BEGIN SUPPLIED MATERIAL

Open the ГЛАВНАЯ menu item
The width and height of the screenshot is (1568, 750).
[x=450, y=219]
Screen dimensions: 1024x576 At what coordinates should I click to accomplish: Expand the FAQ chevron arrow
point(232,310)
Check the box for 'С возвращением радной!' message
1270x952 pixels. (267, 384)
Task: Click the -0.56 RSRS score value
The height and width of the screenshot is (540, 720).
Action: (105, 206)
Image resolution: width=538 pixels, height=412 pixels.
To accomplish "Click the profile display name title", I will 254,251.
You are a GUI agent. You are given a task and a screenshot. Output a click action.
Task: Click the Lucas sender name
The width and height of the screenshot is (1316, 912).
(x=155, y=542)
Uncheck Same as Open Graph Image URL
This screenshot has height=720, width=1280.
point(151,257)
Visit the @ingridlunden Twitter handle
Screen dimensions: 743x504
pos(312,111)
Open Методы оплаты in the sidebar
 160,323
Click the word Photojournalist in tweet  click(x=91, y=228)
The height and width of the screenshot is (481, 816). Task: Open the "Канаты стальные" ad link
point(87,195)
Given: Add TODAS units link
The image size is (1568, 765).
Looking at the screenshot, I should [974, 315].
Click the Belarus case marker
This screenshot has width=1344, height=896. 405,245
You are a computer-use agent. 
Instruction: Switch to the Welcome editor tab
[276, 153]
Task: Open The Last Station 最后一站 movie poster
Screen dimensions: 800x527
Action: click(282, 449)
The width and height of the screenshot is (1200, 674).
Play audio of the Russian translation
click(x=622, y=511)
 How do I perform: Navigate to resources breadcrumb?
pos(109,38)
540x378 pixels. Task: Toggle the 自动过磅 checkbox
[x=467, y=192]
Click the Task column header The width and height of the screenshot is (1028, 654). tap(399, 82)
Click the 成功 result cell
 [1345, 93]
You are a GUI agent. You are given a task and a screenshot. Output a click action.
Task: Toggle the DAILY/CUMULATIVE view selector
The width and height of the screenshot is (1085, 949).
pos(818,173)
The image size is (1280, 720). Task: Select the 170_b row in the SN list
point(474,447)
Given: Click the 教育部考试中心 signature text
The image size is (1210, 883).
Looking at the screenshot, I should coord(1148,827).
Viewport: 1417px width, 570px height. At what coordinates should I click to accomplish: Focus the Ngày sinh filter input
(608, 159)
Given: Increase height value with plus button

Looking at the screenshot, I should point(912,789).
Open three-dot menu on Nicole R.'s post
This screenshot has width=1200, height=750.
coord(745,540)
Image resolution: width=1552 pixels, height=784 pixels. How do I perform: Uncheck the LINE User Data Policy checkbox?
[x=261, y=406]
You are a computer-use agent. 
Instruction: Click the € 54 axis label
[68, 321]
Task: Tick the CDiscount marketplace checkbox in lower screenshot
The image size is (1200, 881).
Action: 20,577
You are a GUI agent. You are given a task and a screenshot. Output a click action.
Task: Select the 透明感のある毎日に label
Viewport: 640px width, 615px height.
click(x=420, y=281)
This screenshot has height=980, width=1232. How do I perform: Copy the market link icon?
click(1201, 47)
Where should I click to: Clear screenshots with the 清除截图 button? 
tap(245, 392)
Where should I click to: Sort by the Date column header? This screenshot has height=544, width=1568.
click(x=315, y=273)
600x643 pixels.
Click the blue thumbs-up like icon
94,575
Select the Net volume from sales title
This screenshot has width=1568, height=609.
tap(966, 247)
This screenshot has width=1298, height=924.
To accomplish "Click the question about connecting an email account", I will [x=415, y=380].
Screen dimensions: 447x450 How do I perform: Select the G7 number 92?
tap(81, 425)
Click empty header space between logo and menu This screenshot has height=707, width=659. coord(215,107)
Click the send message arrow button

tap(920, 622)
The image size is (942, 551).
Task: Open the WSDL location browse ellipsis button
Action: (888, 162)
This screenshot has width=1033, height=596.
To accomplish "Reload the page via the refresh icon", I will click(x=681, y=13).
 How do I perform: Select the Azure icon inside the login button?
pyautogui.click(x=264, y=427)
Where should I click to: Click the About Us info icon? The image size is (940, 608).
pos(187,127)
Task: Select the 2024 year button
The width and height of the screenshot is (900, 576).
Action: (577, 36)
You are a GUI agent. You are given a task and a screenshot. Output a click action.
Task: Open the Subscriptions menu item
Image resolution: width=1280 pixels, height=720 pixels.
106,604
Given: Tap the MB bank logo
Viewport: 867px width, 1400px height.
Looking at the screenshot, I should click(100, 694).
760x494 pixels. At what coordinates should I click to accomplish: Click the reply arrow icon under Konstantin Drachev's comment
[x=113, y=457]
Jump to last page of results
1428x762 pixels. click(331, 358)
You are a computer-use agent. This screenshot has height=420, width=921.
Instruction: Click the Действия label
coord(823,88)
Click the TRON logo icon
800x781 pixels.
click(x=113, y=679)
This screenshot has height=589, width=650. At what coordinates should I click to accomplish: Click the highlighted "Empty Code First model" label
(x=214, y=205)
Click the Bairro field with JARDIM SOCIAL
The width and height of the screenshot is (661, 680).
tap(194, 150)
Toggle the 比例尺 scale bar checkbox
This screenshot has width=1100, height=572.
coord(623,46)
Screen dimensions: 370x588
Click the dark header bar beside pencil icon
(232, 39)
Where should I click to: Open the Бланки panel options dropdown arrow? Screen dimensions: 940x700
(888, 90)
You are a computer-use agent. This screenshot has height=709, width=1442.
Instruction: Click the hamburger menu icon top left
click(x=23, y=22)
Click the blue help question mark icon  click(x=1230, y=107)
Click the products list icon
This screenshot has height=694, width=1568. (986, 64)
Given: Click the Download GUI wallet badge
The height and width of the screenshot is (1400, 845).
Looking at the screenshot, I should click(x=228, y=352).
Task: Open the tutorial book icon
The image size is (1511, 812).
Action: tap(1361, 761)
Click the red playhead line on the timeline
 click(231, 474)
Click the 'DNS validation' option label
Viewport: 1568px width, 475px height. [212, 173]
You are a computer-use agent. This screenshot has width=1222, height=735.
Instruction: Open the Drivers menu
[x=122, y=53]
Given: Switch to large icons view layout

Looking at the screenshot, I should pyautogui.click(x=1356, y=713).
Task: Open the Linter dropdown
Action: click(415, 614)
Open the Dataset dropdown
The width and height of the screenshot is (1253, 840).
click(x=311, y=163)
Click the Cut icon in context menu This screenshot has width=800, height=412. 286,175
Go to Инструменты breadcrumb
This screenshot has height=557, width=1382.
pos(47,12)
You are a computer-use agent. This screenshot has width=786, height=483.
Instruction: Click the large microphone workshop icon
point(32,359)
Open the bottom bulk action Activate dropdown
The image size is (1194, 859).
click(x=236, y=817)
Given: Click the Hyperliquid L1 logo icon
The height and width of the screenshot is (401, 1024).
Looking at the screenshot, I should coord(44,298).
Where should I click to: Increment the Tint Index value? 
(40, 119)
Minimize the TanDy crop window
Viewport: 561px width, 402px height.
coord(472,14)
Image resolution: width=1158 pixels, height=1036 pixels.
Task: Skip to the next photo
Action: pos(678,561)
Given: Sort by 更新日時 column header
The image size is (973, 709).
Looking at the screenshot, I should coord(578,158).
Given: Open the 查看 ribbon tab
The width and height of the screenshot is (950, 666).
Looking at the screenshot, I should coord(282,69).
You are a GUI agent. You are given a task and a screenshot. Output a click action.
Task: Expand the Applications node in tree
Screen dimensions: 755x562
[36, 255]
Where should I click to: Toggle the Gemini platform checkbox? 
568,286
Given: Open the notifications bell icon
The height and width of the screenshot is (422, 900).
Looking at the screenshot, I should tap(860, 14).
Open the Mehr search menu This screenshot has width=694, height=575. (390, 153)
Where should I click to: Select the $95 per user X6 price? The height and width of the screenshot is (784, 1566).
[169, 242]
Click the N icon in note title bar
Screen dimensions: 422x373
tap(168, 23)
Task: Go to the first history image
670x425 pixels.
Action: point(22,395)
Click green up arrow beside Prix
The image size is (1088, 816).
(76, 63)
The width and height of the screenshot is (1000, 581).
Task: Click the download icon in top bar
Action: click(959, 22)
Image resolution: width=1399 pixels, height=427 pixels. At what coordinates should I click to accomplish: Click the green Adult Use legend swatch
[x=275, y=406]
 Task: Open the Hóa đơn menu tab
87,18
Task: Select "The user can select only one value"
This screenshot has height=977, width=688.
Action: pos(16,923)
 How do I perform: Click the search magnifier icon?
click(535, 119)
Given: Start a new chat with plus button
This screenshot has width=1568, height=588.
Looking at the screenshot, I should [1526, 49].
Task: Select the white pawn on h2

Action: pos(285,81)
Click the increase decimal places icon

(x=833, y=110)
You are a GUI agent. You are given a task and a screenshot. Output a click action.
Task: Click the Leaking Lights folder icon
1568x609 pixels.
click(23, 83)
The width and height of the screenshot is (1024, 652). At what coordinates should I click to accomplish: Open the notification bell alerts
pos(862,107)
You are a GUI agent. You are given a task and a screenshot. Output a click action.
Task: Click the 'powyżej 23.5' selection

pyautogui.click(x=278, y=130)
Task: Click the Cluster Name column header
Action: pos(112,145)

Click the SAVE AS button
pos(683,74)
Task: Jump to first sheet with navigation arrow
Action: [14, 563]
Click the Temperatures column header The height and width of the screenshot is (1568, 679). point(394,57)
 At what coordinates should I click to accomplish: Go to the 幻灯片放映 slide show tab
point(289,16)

END SUPPLIED MATERIAL

> [WORK INSTRUCTIONS]
Answer only with the count of lines in the records that include the string "question".

> [ANSWER BOX]
2